The meeting in Maidstone on Wednesday had been organised by Kent’s Campaign to Protect Rural England (CPRE) to discuss the South East England Regional Assembly’s proposals.
But SEERA chief executive Paul Bevan warned that unless more homes were built prices would rocket, homelessness would increase, and today’s children would have nowhere to live.
He said: "It is already an acute problem in Kent, more than anywhere else in the region. And it impacts on homelessness.
"There are 29,000 families having to share homes at the present time because demand is suppressed. If we don’t increase housing supply it is a certainty that prices and lack of affordability will increase."
His organisation was concerned about the quality of life and environment, but also about where our children will live.
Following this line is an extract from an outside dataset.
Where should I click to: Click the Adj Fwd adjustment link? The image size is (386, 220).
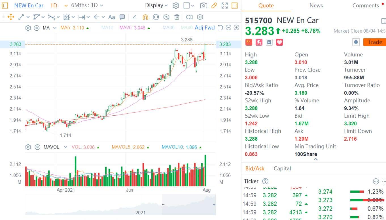205,28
"That is what we are trying to balance," he insisted.
The intention was to build on brownfield land, and to use surplus health and defence land. It told the Government there could be no growth without infrastructure.
Mr Bevan confirmed: "We need serious investment alongside the development. Things are very much stacked against the South East in terms of investment, and towards where the heartland of this government lie."
Cllr Richard King (Con) KCC transport and environment cabinet member was cheered when he said planning controls should be handed back to the local councils.
He said: "They represent you, and should be allowed to continue with the planning work we do on your behalf."
Dr Hilary Newport, director of CPRE Kent, asked: "Wouldn’t these homes be better built somewhere else where they might be desperately wanted?
"If 40 per cent are affordable homes, that means that 60 per cent are unaffordable - yet we have 80,000 empty homes in the region."